Please set down the passage on multilateralism word for word, between "It is under" and "doctrine and approach?", inclusive.

--- Text excerpt ---
# # # # #
Those who hope and yearn for a fuller return to multilateralism under a Biden administration are likely to be disappointed. 2020 is not 1945; nor is it 2016.  

The world we inhabit has undergone profound structural and even conceptual changes. It cannot be subsumed under any policy straitjacket.  What would then a combination of the Biden presidency mean for multilateralism and world order?

The concept and practice of multilateralism took a hit with America’s ‘unipolar moment’ when an aberrant interlude in the history of international relations meant an almost absolute concentration of power in the United States. 

This was used by the neo-cons to reshape the political order of the Middle East in the beginning of the 21st century to disastrous effect. 

But the hit to multilateralism was not only a top-down affair where a unipole by opting for a unilateralist foreign policy, undermining international institutions in the process; it was also a bottom-up phenomenon. The world had and was changing dramatically. The pace of change was more acute in the period of 1980’s to the end of the 20th century.

The post-1945 normative consensus that undergirded world order was not keeping pace with the stupendous changes panning out with great alacrity. Th result was world disorders and from a normative standpoint a  world at odds with itself.

Moreover, nationalism and identity politics were making a comeback in many parts of the world. It was in this milieu that Donald Trump riding a populist wave in the United States assumed the highest office in and of the United States. What had remained of multilateralism, Trump badgered it with his ‘insurgent assaults in an attempt to rejig international relations and remake it in his own image. 

The structural complements to this assault was Brexit- the exit of the United Kingdom from the EU. Multilateralism as a practice and concept was only practised in the European Union which remained, because of its nature- a compendium of regimes and norms- stoically multilateral despite various and variegated assaults and pressures.

 It is under these conditions that Biden arrives. Will, the question is, he go whole hog multilateralist and embed the United States in a multilateral doctrine and approach?

 No. He won’t. Actually he cannot. The reason is that the world has changed and so has the United States. At best, Biden can restore relations with Europe by making NATO the centrepiece of American engagement with the EU reset but only somewhat relations with China and in all likelihood, opt for offshore balancing in the wider middle east.
# # # # #
Stored items from a collection
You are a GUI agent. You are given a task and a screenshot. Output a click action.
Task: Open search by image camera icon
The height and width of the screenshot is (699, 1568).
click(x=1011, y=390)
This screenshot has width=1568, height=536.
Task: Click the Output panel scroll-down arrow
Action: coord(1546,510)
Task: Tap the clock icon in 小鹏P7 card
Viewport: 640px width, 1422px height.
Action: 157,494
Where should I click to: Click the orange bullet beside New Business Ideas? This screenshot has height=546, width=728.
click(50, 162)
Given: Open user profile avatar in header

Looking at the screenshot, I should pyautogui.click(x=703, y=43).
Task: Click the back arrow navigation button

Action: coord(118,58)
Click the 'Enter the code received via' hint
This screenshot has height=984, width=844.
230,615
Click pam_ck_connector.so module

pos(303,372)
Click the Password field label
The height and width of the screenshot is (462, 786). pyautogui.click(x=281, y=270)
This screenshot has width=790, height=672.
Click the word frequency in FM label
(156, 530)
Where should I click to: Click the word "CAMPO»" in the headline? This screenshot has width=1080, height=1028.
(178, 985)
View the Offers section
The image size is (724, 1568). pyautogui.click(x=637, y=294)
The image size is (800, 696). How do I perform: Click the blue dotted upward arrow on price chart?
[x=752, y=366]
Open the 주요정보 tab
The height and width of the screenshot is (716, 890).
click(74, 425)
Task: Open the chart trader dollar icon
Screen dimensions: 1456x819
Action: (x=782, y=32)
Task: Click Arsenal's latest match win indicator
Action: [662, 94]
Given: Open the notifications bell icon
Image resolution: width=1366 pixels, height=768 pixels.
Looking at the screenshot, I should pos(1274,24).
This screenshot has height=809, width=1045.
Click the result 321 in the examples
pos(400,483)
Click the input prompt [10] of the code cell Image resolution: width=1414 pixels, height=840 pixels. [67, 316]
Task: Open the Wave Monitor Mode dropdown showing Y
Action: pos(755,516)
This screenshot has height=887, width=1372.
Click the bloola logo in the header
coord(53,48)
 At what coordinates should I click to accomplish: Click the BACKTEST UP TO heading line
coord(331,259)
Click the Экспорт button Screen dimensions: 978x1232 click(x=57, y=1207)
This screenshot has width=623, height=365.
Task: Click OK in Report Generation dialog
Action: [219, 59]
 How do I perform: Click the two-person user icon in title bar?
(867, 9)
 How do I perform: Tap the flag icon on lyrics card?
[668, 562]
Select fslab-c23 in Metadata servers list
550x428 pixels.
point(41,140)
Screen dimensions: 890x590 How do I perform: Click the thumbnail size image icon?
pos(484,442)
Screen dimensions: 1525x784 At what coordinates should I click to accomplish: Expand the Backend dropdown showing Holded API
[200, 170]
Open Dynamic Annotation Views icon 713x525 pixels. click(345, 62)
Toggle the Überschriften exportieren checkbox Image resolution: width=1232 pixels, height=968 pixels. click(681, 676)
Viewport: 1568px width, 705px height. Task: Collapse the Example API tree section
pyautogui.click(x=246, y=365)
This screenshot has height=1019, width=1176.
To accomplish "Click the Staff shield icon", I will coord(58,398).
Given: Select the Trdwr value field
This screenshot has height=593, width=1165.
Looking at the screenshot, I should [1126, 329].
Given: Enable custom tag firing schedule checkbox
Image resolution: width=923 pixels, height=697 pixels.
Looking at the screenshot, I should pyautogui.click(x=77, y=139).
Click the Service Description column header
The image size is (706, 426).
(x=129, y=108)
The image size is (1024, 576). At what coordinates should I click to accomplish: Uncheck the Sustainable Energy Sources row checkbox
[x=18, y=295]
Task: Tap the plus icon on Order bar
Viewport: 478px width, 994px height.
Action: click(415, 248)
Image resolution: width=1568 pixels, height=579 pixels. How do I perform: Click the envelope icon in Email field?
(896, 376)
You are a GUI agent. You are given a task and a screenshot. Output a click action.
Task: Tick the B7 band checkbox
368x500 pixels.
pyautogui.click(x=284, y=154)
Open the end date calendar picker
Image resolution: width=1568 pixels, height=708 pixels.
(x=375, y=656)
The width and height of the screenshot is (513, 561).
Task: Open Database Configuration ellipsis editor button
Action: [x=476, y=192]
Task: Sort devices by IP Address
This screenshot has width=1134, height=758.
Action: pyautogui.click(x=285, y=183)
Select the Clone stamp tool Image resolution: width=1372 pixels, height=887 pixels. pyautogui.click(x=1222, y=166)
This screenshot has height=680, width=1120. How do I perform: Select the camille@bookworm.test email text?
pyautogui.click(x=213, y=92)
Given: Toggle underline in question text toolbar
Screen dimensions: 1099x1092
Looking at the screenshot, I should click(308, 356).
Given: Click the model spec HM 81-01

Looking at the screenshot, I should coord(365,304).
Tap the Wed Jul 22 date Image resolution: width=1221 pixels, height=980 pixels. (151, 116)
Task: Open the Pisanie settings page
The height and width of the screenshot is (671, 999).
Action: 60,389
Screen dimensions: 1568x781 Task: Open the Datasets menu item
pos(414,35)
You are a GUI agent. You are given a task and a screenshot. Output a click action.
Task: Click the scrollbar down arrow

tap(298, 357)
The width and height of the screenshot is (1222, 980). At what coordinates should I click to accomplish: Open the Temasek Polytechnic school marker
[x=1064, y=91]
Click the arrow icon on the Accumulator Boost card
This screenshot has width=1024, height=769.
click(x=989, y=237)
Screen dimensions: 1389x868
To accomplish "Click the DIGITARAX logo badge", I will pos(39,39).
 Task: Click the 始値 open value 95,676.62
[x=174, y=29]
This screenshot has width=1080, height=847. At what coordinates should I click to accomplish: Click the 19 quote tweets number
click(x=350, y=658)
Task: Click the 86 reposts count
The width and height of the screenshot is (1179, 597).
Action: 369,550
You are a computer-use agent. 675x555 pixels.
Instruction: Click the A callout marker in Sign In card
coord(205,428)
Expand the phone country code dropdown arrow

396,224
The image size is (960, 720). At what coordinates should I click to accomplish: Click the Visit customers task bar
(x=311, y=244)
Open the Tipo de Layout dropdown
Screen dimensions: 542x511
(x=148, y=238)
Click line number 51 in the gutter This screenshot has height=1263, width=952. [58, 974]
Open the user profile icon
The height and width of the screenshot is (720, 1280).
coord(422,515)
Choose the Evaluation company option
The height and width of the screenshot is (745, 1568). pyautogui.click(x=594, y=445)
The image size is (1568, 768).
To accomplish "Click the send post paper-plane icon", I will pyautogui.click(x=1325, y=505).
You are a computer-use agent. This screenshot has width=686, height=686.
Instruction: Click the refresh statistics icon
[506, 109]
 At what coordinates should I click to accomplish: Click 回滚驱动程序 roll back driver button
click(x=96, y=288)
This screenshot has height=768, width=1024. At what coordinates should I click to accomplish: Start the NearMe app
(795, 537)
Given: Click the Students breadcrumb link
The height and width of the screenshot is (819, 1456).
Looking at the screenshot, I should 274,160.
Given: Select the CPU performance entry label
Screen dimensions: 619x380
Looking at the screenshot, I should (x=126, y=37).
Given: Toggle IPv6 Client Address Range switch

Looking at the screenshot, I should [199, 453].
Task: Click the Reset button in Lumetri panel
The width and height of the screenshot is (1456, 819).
# # # # #
--- Problem solution ---
It is under these conditions that Biden arrives. Will, the question is, he go whole hog multilateralist and embed the United States in a multilateral doctrine and approach?